**THE DATA**
BEGIN
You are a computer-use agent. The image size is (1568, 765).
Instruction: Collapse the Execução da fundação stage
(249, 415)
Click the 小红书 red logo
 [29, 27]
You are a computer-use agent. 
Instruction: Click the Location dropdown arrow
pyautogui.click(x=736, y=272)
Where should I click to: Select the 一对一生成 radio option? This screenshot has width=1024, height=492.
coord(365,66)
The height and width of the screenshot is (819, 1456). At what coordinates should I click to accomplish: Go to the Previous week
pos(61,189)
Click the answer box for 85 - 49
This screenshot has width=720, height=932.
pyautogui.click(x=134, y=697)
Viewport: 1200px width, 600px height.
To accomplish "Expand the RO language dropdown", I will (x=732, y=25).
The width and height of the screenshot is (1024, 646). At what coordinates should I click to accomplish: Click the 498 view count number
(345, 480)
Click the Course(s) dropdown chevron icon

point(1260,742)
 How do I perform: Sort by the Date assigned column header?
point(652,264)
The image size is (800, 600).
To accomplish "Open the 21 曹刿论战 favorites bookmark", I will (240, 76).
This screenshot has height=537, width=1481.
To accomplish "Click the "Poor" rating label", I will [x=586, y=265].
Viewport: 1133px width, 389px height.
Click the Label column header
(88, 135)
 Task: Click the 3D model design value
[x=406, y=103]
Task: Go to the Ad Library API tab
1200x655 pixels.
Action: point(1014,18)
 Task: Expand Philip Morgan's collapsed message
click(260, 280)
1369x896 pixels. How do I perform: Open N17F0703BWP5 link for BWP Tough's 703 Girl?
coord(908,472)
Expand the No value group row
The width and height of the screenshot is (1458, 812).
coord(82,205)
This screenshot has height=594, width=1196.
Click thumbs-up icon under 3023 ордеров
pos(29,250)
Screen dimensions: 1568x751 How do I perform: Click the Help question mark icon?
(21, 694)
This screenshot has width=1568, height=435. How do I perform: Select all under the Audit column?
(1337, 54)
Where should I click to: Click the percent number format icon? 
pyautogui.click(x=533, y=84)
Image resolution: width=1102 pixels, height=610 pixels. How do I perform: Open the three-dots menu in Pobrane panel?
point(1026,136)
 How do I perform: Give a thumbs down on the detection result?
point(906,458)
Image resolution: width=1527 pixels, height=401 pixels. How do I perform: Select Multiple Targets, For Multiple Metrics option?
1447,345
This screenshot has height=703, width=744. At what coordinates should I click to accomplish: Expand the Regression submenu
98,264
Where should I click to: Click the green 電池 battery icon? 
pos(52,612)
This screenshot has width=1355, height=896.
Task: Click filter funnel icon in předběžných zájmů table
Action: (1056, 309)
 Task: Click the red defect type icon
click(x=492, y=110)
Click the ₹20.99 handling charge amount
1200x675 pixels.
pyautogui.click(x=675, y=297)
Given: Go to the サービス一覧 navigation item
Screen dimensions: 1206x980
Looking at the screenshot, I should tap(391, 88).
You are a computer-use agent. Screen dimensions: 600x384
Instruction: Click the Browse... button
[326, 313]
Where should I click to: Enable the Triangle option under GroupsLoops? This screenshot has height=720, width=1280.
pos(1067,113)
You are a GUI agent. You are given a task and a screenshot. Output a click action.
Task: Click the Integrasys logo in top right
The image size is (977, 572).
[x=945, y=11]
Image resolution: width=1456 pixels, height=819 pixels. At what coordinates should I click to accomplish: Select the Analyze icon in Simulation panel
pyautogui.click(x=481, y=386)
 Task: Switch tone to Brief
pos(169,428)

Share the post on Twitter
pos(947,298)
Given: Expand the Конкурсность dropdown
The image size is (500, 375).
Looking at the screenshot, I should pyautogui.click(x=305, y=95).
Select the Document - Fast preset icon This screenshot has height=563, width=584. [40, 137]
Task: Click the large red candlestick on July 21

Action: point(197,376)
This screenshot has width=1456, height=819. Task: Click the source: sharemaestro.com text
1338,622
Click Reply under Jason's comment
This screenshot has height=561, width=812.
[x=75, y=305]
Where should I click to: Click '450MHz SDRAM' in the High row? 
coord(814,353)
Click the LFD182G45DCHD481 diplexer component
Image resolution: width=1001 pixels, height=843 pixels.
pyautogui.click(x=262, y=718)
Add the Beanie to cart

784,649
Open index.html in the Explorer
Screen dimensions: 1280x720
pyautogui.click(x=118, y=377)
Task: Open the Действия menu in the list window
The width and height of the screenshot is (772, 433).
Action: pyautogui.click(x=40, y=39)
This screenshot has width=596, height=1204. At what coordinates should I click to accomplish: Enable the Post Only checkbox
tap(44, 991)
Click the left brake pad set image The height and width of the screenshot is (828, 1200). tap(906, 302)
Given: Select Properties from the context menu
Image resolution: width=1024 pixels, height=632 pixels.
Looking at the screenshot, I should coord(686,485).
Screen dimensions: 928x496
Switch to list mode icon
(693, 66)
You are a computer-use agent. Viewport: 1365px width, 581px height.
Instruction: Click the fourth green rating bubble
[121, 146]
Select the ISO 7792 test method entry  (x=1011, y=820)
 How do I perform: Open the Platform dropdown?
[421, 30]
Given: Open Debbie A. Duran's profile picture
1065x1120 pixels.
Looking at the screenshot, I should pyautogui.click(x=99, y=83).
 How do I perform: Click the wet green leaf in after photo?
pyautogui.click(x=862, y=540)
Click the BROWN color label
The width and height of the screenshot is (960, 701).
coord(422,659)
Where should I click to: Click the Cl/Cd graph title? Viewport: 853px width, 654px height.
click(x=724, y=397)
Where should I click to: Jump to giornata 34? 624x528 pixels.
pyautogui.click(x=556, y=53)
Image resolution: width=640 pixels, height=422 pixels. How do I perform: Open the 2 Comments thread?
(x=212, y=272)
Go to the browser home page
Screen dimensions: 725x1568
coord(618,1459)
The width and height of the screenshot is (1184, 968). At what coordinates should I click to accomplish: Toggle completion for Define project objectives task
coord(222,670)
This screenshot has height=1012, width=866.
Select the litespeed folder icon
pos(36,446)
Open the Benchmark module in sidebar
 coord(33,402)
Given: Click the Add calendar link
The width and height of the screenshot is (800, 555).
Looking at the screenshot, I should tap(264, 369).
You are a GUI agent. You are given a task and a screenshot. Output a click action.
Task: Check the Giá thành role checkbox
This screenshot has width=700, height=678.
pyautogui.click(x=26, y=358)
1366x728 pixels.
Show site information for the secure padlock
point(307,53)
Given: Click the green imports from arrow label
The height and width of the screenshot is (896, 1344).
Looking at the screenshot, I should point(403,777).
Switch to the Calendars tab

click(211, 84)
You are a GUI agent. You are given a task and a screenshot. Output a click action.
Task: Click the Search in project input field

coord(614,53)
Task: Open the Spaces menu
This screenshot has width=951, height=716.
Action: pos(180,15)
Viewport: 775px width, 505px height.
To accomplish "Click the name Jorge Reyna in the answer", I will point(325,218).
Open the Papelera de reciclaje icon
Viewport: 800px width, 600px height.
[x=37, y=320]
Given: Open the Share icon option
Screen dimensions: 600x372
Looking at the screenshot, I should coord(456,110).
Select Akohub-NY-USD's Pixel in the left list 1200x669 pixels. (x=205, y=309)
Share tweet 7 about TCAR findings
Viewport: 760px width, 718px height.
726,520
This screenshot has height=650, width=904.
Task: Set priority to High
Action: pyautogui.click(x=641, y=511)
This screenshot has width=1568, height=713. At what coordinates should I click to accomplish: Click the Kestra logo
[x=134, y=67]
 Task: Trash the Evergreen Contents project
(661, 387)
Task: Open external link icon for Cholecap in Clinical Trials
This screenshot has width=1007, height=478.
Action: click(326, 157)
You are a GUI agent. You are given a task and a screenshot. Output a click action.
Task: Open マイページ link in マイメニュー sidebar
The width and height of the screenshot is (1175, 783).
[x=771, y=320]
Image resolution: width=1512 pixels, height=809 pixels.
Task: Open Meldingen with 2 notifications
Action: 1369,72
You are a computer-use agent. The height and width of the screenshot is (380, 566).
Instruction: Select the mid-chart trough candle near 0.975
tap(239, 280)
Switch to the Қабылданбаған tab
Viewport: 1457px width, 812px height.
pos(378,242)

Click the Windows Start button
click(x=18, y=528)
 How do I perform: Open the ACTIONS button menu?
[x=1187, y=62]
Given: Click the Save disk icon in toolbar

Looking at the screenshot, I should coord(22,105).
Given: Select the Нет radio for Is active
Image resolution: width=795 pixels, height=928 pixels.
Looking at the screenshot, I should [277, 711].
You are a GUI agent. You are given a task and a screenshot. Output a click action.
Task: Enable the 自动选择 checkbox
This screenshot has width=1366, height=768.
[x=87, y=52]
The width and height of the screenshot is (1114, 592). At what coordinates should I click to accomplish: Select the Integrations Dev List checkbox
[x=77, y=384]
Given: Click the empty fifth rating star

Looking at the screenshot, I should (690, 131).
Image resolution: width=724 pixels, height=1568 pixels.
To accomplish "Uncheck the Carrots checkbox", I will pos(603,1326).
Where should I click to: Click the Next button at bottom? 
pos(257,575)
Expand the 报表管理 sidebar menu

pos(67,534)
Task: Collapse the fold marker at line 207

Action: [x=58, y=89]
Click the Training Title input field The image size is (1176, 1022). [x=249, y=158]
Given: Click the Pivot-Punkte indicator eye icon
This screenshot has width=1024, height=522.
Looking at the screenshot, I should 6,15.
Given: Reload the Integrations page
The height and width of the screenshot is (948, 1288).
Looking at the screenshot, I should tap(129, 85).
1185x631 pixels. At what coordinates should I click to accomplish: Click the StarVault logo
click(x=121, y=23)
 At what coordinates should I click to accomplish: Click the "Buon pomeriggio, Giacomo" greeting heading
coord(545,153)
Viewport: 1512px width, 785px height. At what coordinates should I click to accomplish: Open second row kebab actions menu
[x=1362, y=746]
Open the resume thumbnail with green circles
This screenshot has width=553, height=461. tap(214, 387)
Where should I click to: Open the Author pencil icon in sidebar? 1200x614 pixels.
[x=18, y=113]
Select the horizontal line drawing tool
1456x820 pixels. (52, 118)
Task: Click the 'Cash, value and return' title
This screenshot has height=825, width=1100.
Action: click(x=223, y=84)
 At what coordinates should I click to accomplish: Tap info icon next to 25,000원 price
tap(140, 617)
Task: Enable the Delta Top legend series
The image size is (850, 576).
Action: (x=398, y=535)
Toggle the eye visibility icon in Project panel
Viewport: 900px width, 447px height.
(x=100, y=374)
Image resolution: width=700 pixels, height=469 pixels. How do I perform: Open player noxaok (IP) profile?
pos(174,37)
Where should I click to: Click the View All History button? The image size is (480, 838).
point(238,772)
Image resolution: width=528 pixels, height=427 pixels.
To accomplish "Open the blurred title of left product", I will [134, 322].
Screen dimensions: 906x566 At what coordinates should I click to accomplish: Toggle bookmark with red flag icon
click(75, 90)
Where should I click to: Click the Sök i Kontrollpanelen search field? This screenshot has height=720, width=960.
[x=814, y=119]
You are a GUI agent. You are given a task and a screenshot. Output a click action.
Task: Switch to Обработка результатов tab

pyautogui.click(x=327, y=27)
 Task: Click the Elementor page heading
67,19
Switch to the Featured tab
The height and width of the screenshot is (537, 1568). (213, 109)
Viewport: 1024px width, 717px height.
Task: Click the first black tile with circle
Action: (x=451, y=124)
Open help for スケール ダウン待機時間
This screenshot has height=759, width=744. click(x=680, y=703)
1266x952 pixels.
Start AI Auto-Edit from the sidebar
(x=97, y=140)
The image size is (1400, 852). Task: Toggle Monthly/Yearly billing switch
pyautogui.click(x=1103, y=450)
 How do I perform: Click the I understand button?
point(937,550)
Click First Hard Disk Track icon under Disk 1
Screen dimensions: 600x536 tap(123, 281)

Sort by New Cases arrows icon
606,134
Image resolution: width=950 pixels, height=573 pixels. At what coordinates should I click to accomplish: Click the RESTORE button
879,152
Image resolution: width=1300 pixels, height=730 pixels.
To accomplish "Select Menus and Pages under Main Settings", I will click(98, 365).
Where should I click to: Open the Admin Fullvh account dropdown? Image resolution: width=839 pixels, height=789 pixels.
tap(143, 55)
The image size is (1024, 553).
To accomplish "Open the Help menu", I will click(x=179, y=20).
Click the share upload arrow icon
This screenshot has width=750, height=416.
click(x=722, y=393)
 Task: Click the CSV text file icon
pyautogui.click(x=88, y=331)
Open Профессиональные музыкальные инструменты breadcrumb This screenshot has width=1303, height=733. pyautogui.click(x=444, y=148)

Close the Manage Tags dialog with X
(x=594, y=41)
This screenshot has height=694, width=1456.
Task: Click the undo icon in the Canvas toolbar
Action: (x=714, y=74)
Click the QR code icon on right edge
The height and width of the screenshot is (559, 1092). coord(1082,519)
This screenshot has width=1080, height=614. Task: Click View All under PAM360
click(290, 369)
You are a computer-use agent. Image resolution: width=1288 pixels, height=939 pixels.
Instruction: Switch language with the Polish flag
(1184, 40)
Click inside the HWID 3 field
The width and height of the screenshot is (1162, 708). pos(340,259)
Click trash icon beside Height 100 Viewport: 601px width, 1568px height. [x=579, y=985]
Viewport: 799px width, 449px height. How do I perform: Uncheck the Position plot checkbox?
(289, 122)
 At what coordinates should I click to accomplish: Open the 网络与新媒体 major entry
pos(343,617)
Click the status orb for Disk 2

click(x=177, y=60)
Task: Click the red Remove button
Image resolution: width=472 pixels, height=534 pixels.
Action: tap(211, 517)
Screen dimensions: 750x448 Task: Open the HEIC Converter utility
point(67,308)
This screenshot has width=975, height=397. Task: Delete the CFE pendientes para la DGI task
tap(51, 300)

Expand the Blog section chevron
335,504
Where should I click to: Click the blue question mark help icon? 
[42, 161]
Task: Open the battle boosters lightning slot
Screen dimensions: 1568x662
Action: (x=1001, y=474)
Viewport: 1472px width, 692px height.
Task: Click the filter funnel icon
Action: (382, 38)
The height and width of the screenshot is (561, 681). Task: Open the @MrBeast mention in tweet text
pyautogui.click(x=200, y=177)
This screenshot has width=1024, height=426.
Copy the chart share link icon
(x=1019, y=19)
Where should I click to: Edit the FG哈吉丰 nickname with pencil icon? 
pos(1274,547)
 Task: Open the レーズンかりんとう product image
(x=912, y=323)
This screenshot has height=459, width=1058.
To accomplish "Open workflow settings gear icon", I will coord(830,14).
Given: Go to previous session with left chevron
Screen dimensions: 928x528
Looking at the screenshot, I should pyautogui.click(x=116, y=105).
END
**THE PROBLEM**
From the records above, extract exactly and only the lines that begin at the line with "The width and height of the screenshot is (1114, 592)." and stop after the line with "Given: Click the Pivot-Punkte".

**WORKED SOLUTION**
The width and height of the screenshot is (1114, 592). At what coordinates should I click to accomplish: Select the Integrations Dev List checkbox
[x=77, y=384]
Given: Click the empty fifth rating star

Looking at the screenshot, I should (690, 131).
Image resolution: width=724 pixels, height=1568 pixels.
To accomplish "Uncheck the Carrots checkbox", I will pos(603,1326).
Where should I click to: Click the Next button at bottom? 
pos(257,575)
Expand the 报表管理 sidebar menu

pos(67,534)
Task: Collapse the fold marker at line 207

Action: [x=58, y=89]
Click the Training Title input field The image size is (1176, 1022). [x=249, y=158]
Given: Click the Pivot-Punkte indicator eye icon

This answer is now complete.